Only Windows won't connect to IPSEC Tunnel



  • Hi there!

    I have an IPSEC Tunnel configured on my pfsense router and I'm currently using it just fine on MacOS and iOS. I recently tried adding the vpn to a Windows machine for ad domain purposes and it just won't connect.

    My pfsense IPSEC config:

    config setup
    
    uniqueids = yes
    
    conn bypasslan
    
    leftsubnet = 10.20.1.0/24
    rightsubnet = 10.20.1.0/24
    authby = never
    type = passthrough
    auto = route
    
    conn con-mobile
    
    fragmentation = yes
    keyexchange = ikev1
    reauth = yes
    forceencaps = yes
    mobike = no
    rekey = yes
    
    installpolicy = yes
    type = tunnel
    dpdaction = clear
    dpddelay = 90s
    dpdtimeout = 540s
    auto = add
    left = 192.168.0.2
    right = %any
    leftid = 192.168.0.2
    ikelifetime = 28800s
    lifetime = 3600s
    rightsourceip = 10.20.3.0/24
    rightdns = 10.20.0.1
    ike = aes256-sha1-modp1024!
    esp = aes256-sha1,aes192-sha1,aes128-sha1!
    leftauth = psk
    rightauth = psk
    rightauth2 = xauth-generic
    aggressive = yes
    leftsubnet = 0.0.0.0/0
    

    Authentication is done via RADIUS on a Windows Server.

    MacOS and iOS both connect just fine.

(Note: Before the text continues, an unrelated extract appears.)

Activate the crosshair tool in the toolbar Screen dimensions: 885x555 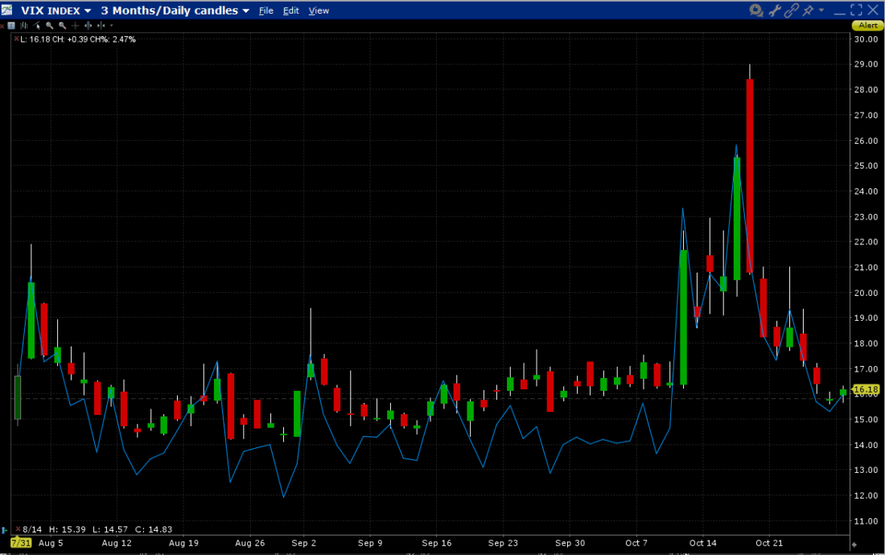click(75, 26)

When I add the VPN to Windows 10 via the settings app with the right Type ("L2TP/IPSec with pre-shared key") and pre-shared key. I get the following error:
    The L2TP connection attempt failed because the security layer could not negotiate compatible parameters with the remote computer.

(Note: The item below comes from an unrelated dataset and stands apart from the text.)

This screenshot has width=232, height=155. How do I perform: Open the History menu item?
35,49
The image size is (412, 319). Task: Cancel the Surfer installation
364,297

    Not sure what's causing this cause everything seems correct. Any ideas?



  • To my knowledge Windows 10 does not support IKEv1 anymore at least it not listed in the artikel below and you have no GUI setting beside "automatic" which could match.
    https://docs.microsoft.com/en-us/windows/security/identity-protection/vpn/vpn-connection-type
    You should use IKEv2 or use some Third-Party Client SW on Windows.